If $p\equiv 1,4 \text{ (mod 5)},$ then $F_{p-1}$ is divisible by $p,$
if $p\equiv 2,3 \text{ (mod 5)},$ then $F_{p+1}$ is divisible by $p,$
and $F_5$ is divisible by $5,$

for primes $p>2$ where $F_n$ denotes the $n$ th Fibonacci number.

This statement is both surprising and itself has nothing to do with finite fields, which is why I find it quite interesting. It also happens that using finite fields results in a very elegant proof! Let’s begin.

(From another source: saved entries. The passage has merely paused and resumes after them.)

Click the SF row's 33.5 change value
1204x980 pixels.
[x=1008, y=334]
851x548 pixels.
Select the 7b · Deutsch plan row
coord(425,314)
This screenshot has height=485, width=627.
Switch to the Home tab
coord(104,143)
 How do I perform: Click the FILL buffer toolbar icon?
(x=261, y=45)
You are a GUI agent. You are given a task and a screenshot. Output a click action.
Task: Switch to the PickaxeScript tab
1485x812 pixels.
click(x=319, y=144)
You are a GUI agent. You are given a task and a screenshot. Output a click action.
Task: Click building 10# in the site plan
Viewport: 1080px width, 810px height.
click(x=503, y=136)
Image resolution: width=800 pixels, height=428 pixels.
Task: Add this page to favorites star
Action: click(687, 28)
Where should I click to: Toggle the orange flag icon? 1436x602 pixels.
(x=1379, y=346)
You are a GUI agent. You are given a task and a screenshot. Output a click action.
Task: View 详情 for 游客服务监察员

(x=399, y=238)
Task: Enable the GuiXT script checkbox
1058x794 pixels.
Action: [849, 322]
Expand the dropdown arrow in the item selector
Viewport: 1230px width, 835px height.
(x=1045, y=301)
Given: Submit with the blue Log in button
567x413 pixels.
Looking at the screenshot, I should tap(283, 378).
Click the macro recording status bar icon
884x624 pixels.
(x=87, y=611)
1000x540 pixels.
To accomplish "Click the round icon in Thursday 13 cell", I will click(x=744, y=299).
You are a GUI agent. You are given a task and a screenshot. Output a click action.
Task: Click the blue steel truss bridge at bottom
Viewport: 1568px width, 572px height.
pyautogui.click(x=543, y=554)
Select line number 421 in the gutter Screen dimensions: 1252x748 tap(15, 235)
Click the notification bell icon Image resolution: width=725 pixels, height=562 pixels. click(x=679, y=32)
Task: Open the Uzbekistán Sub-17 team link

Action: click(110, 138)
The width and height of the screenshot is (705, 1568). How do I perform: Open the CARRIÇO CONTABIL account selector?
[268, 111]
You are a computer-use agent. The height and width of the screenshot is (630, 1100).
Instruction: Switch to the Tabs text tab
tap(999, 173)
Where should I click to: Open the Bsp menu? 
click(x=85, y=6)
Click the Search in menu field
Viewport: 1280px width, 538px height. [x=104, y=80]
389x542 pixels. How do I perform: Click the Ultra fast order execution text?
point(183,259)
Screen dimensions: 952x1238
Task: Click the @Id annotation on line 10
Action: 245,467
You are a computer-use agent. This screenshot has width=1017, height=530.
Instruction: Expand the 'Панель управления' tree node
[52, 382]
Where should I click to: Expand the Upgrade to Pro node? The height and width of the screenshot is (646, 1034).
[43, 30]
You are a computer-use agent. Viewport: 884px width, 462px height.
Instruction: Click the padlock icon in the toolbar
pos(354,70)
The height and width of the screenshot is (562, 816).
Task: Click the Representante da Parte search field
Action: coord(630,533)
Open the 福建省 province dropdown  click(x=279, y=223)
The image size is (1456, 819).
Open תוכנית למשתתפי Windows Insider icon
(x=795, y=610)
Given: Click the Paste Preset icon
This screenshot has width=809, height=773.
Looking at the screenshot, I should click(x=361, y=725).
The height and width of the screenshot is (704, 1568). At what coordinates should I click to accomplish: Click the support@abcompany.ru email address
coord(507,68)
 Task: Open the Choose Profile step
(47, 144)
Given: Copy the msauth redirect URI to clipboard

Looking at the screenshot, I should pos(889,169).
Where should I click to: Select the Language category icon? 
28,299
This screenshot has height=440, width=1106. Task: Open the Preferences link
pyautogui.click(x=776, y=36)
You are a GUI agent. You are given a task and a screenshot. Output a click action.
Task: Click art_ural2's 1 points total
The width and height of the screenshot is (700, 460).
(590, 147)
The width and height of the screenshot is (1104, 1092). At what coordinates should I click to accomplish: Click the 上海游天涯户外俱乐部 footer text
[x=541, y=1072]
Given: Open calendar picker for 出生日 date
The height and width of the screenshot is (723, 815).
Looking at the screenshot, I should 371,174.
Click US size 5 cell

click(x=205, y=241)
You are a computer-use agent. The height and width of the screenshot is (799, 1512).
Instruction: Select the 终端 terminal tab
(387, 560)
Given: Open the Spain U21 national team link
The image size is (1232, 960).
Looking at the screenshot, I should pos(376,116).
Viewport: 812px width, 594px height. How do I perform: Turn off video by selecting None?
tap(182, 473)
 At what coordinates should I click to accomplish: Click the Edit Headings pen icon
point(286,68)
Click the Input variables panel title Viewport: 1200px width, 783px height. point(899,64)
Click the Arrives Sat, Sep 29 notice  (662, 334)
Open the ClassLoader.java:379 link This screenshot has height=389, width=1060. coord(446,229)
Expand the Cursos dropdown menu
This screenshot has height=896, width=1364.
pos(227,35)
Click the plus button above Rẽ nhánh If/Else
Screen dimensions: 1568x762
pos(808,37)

The first thing to notice is that the perfect squares $\text{(mod 5)}$ are $1,4.$ So, $\Bigl(\frac p5\Bigr)=1$ if and only if $p\equiv 1,4 \text{ (mod 5)}.$ Quadratic Reciprocity tells us that

$\Bigl(\frac p5\Bigr)\Bigl(\frac 5p\Bigr)=(-1)^{\frac{5-1}{2}\cdot\frac{p-1}{2}}=1.$

As a result, $\Bigl(\frac 5p\Bigr)=1$ if and only if $p\equiv 1,4 \text{ (mod 5)}.$

Now, let’s consider the first case, when $p\equiv 1,4 \text{ (mod 5)}.$ Then, $5$ is a perfect square modulo $p.$ That is, there exists some integer $x$ such that $x^2\equiv 5 \text{ (mod p)}.$ In this field, $x$ acts exactly like $\sqrt 5.$ By Binet’s Formula, the $n$ th Fibonacci Number is given by

$F_n=\frac{1}{\sqrt 5}\left[\left(\frac{1+\sqrt 5}{2}\right)^n-\left(\frac{1-\sqrt5}{2}\right)^n\right],$

and by Fermat’s Little Theorem, $a^{p-1}=1 \text{ (mod p)},$ so working in our field, we have

$\begin{aligned} F_{p-1}&=\frac{1}{\sqrt 5}\left[\left(\frac{1+\sqrt 5}{2}\right)^{p-1}-\left(\frac{1-\sqrt5}{2}\right)^{p-1}\right]\\ &=\frac{1}{\sqrt 5}\left[1-1\right]\\ &=0. \end{aligned}$

This means that $F_{p-1}$ is a multiple of $p,$ as desired. Note that we can only do this since $\sqrt 5$ “exists.”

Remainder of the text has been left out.